今こそ、アナログエンターテイメント
世の中がようやくスロー再生し始めたと思った矢先の、再自粛要請。さすがに心も身体もやり切れなさを充満させながら、それでも毎日の歯車は回り続けていきます。そんな満たされないエネルギーを梅雨空の下でも消化させてくれるのは、今さら?今だからこそ!本のチカラだと思うのです。
ノーマルモードで経過していく毎日の中では、映画を観たり、雑誌をチラ見するのが精一杯だったとしても、この状況下だからこそ、腰を据えて気になっていた本に取り掛かることができる。そう思えば、今を恨めしく思っている場合ではありません。
ただ純粋に知的好奇心を満たし楽しむための読書にも、知識欲に耳を傾け何かを学ぼうとする読書にも、あらゆるジャンルの本たちが迷える私たちを絶賛歓迎中。
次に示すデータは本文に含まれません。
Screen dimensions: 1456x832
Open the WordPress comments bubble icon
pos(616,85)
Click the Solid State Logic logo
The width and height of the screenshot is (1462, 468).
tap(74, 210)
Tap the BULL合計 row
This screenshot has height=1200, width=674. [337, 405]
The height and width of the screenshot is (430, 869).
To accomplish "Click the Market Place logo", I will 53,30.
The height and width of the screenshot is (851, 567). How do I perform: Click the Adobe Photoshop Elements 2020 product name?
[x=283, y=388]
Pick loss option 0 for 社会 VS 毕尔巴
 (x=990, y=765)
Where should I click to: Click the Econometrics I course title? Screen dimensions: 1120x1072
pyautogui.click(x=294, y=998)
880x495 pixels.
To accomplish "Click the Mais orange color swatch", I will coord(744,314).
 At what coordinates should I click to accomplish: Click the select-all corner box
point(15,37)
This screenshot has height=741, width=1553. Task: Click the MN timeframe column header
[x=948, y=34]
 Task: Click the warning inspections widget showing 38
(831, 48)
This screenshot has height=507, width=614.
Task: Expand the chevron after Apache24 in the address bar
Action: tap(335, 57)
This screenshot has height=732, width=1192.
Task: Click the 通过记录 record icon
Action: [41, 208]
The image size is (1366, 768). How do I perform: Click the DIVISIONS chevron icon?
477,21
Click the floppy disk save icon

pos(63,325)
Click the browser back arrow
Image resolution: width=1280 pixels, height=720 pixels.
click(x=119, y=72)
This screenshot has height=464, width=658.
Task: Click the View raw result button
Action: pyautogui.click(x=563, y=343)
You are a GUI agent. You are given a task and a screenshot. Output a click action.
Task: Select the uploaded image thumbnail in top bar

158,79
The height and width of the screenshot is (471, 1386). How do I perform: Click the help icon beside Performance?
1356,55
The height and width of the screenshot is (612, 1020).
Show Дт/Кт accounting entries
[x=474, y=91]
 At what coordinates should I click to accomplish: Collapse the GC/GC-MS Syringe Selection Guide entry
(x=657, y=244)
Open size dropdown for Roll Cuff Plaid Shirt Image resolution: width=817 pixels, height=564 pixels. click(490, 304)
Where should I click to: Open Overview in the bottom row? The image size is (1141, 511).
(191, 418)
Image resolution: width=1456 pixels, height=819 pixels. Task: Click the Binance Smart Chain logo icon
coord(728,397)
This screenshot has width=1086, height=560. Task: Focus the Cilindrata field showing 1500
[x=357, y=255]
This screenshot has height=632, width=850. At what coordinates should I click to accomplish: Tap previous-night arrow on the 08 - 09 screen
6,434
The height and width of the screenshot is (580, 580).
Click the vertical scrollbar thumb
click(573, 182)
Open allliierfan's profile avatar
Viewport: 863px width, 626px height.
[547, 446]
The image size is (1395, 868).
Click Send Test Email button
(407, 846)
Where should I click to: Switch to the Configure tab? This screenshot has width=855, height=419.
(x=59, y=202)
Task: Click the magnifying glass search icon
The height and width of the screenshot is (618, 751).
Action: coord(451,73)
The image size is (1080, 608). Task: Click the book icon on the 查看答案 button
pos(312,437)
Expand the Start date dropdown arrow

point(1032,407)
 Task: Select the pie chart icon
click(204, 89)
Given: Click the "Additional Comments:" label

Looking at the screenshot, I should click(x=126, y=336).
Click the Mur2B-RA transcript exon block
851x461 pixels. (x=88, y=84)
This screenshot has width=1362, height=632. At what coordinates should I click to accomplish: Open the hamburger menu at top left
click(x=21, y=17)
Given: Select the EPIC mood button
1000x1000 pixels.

今こそ、時も場所も選ばないアナログエンターテイメントが旬。
ところで、何読む?
とはいえ日頃、本に親しんでいないといざどこから手をつけていいか、迷ってしまうかも。そんな時はまず純粋に読む悦びに浸るところから。スローダウンしてしまった世の中で読書に効率を求めるより、本の世界に確実に足を踏み入れ、ここではないどこかへ飛び立ちましょう。
超私的 楽しみのためのブックリスト
ⅰ. きみは赤ちゃん 川上未映子
これからママになる人も、もうママである人も、命を育む特別な時間をなぞる泣き笑いのエッセイ。命を孕み、世に送り出す全ての女性が体験する凄絶な日々が痒い所に手が届く芥川賞作家の描写に愛しい記憶として刻まれる。
ⅱ. 日本のすごい味 平松洋子
日本全国のすごい味のすごい味たる所以を食のエッセイストのすごい文章で綴られた一冊。気軽に旅も外食もできない今だからこそ紙上で食を楽しむ新境地へ。もちろん読後にポチって楽しむのも乙◎。
ⅲ. マチネの終わりに 平野啓一郎
福山雅治・石田ゆり子主演で映画化されたヒット作。映像を視聴済みなら尚さら原作に触れてほしい一冊。日本語の美しさの中にたゆたう愛と運命について改めて思いを馳せたい。
ⅳ. 何者 朝井リョウ
こちらも佐藤健主演で映画化。主人公は就職活動真っ只中の大学生だけど、どの世代にも異なる角度から訴えかけられる人生の宿題を扱う。一度読み始めたら朝井ワールドからなかなか抜け出せません。
ⅴ. 兄の終い 村井理子
人生の壮絶と言える一コマを淡々と綴るルポタージュ。家族という小宇宙で織り成される複雑怪奇な人間模様は、心の襞にそっと引っかかって読後にふっと蘇る。気づけば人生の終いについて考えてしまう、尾を引く作品。
ⅵ. 世界はうつくしいと 長田弘
いつまでも手元に置いておきたくなる詩編。何気なく開いたページが心に刺さったり、温かいものをもたらしたりしてくれる本という形をした記憶のような存在。